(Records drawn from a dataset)
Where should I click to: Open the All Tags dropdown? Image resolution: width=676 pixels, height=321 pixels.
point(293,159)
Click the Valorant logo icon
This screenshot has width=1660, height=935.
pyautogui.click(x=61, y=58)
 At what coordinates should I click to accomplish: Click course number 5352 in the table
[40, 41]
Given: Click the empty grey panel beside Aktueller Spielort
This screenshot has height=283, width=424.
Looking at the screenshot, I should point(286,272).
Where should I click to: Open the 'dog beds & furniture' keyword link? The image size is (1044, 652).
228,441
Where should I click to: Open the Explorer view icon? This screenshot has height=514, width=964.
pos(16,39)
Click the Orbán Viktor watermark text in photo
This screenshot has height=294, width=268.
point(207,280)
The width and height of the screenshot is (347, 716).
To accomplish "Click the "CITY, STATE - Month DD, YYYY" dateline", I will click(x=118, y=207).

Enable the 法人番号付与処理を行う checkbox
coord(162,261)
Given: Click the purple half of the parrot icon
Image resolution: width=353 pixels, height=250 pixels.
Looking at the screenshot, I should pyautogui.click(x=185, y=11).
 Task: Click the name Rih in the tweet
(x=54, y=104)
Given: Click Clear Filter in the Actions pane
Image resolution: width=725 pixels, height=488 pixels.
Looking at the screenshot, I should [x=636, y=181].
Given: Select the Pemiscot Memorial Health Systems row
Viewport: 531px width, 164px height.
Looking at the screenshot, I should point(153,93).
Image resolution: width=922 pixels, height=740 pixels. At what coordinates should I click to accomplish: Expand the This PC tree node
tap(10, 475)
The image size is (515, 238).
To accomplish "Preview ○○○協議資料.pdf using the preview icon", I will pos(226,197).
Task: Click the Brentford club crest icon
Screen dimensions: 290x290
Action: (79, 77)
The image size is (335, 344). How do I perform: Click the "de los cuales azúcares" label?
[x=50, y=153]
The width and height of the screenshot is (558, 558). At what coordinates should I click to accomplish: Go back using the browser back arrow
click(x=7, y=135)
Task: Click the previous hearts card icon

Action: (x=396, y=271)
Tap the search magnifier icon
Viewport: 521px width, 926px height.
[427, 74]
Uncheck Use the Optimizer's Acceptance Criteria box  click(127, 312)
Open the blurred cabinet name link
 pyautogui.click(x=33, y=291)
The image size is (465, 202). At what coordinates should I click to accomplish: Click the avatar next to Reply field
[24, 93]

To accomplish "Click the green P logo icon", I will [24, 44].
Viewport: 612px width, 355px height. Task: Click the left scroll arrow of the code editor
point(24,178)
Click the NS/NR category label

__WHAT YOU ARE ASKED TO DO__.
Transcribe the records exactly as they appear.

__ANSWER__.
Where should I click to: Open the All Tags dropdown? Image resolution: width=676 pixels, height=321 pixels.
point(293,159)
Click the Valorant logo icon
This screenshot has width=1660, height=935.
pyautogui.click(x=61, y=58)
 At what coordinates should I click to accomplish: Click course number 5352 in the table
[40, 41]
Given: Click the empty grey panel beside Aktueller Spielort
This screenshot has height=283, width=424.
Looking at the screenshot, I should point(286,272).
Where should I click to: Open the 'dog beds & furniture' keyword link? The image size is (1044, 652).
228,441
Where should I click to: Open the Explorer view icon? This screenshot has height=514, width=964.
pos(16,39)
Click the Orbán Viktor watermark text in photo
This screenshot has height=294, width=268.
point(207,280)
The width and height of the screenshot is (347, 716).
To accomplish "Click the "CITY, STATE - Month DD, YYYY" dateline", I will click(x=118, y=207).

Enable the 法人番号付与処理を行う checkbox
coord(162,261)
Given: Click the purple half of the parrot icon
Image resolution: width=353 pixels, height=250 pixels.
Looking at the screenshot, I should pyautogui.click(x=185, y=11).
 Task: Click the name Rih in the tweet
(x=54, y=104)
Given: Click Clear Filter in the Actions pane
Image resolution: width=725 pixels, height=488 pixels.
Looking at the screenshot, I should [x=636, y=181].
Given: Select the Pemiscot Memorial Health Systems row
Viewport: 531px width, 164px height.
Looking at the screenshot, I should point(153,93).
Image resolution: width=922 pixels, height=740 pixels. At what coordinates should I click to accomplish: Expand the This PC tree node
tap(10, 475)
The image size is (515, 238).
To accomplish "Preview ○○○協議資料.pdf using the preview icon", I will pos(226,197).
Task: Click the Brentford club crest icon
Screen dimensions: 290x290
Action: (79, 77)
The image size is (335, 344). How do I perform: Click the "de los cuales azúcares" label?
[x=50, y=153]
The width and height of the screenshot is (558, 558). At what coordinates should I click to accomplish: Go back using the browser back arrow
click(x=7, y=135)
Task: Click the previous hearts card icon

Action: (x=396, y=271)
Tap the search magnifier icon
Viewport: 521px width, 926px height.
[427, 74]
Uncheck Use the Optimizer's Acceptance Criteria box  click(127, 312)
Open the blurred cabinet name link
 pyautogui.click(x=33, y=291)
The image size is (465, 202). At what coordinates should I click to accomplish: Click the avatar next to Reply field
[24, 93]

To accomplish "Click the green P logo icon", I will [24, 44].
Viewport: 612px width, 355px height. Task: Click the left scroll arrow of the code editor
point(24,178)
Click the NS/NR category label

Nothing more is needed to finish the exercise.